Screenshot grounding data
*** Block opens ***

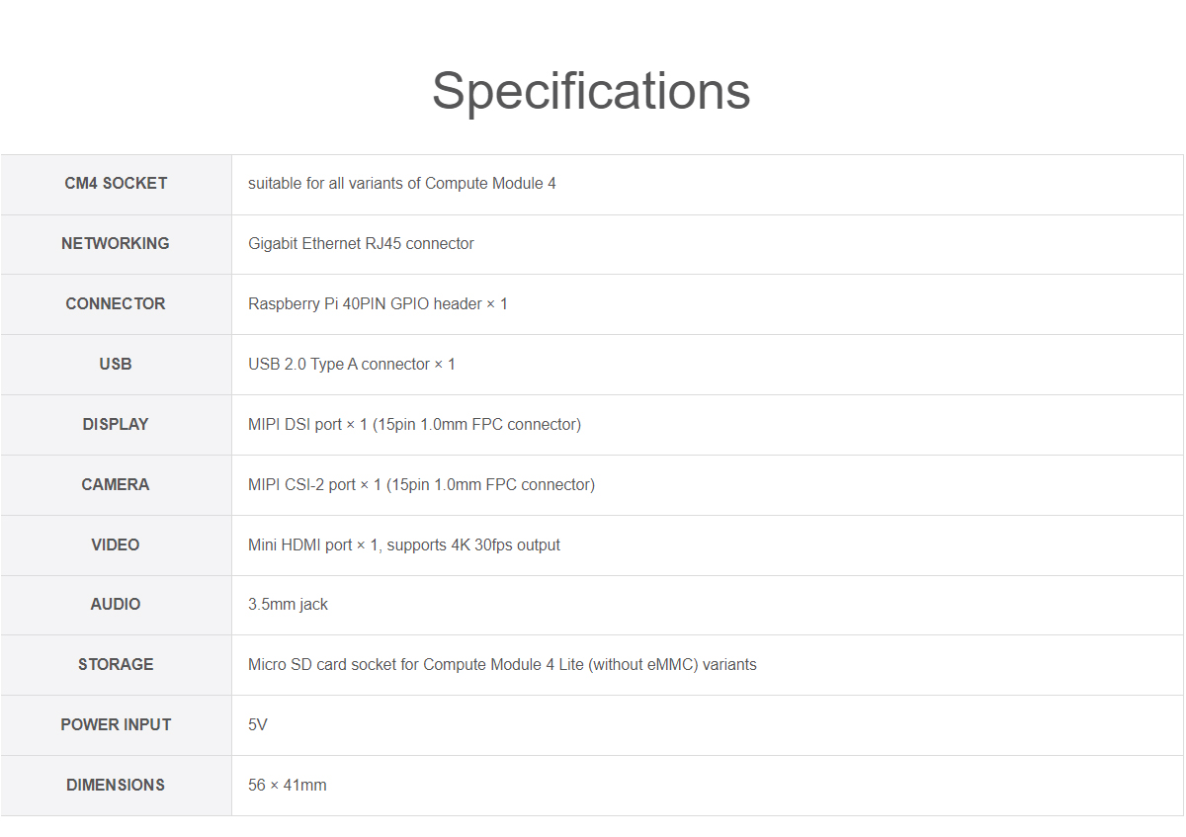The width and height of the screenshot is (1186, 837).
Task: Select the Raspberry Pi 40PIN GPIO header text
Action: (x=378, y=303)
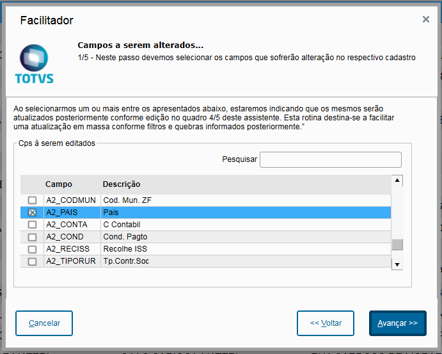Viewport: 442px width, 354px height.
Task: Click the Descrição column header
Action: pos(122,184)
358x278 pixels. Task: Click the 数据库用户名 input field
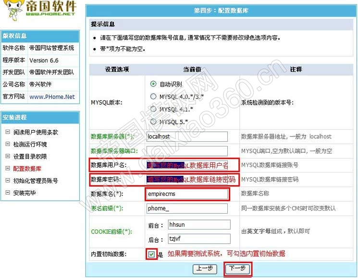pyautogui.click(x=187, y=165)
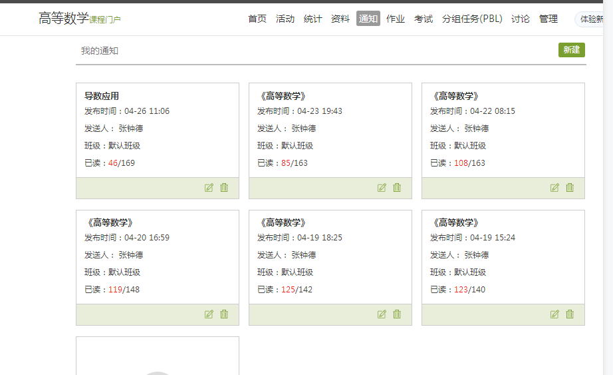Image resolution: width=613 pixels, height=375 pixels.
Task: Delete the notification published 04-23 19:43
Action: pyautogui.click(x=397, y=188)
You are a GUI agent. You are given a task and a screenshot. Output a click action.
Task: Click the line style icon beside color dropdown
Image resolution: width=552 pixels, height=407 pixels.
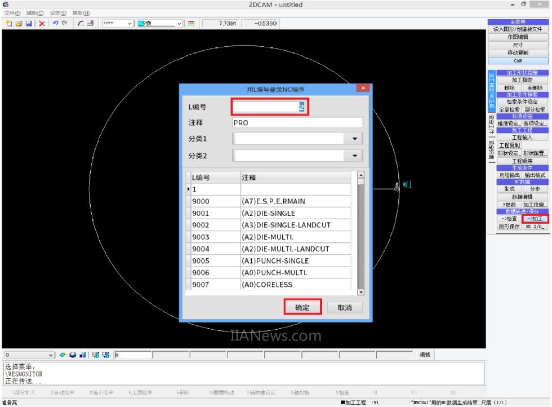tap(191, 24)
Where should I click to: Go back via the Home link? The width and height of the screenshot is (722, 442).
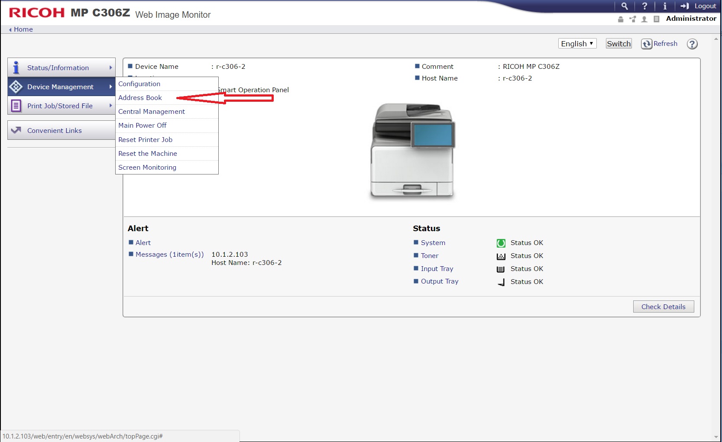coord(23,29)
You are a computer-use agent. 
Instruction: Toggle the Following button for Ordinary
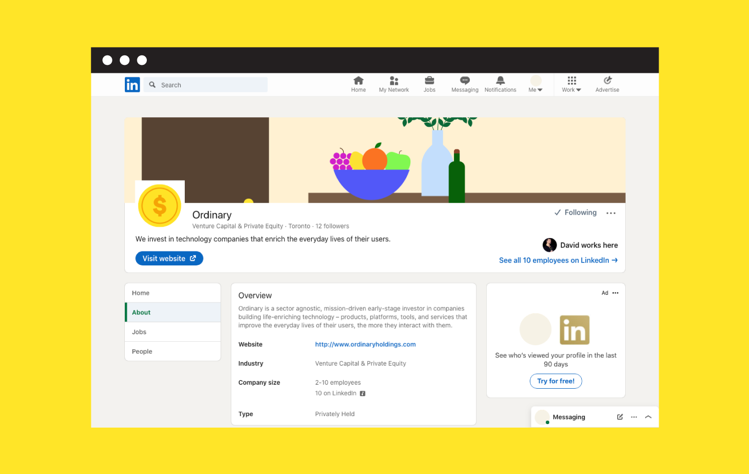coord(576,213)
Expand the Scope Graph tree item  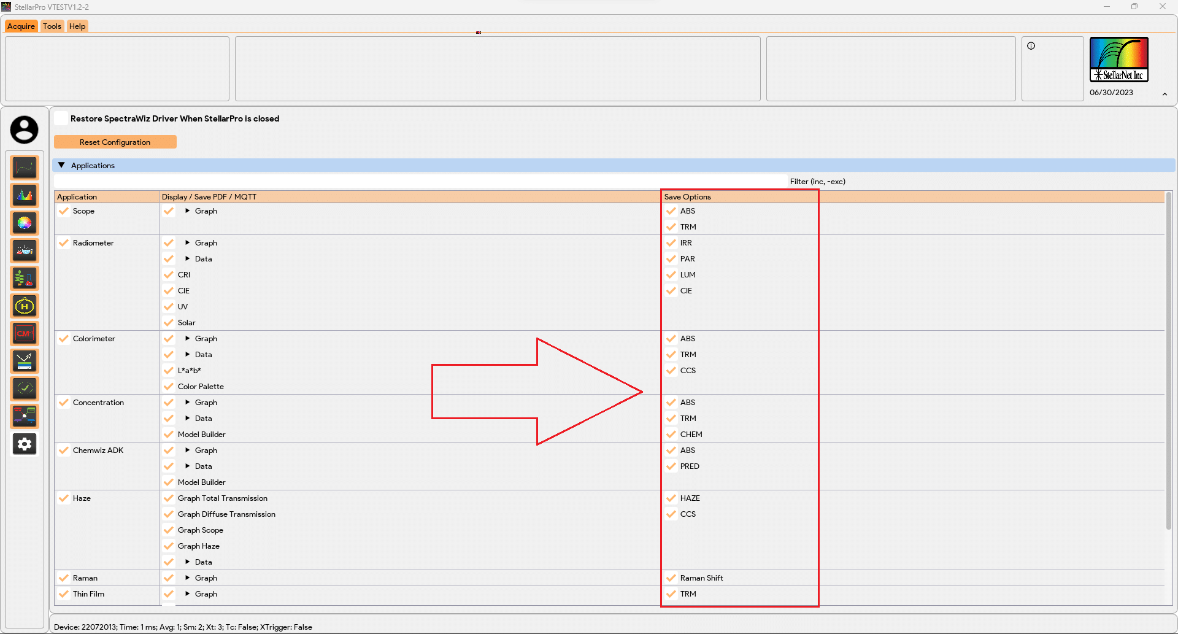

*** Block closes ***

EXERCISE BRIEF »
In the data, the line that contains "Image resolution: width=552" begins the part to write out; restate it and each line after it word for word through the end, with no pictures.

ANSWER TO THIS EXERCISE »
Image resolution: width=552 pixels, height=407 pixels.
tap(191, 24)
Where should I click to: Go back via the Home link? The width and height of the screenshot is (722, 442).
coord(23,29)
You are a computer-use agent. 
Instruction: Toggle the Following button for Ordinary
coord(576,213)
Expand the Scope Graph tree item  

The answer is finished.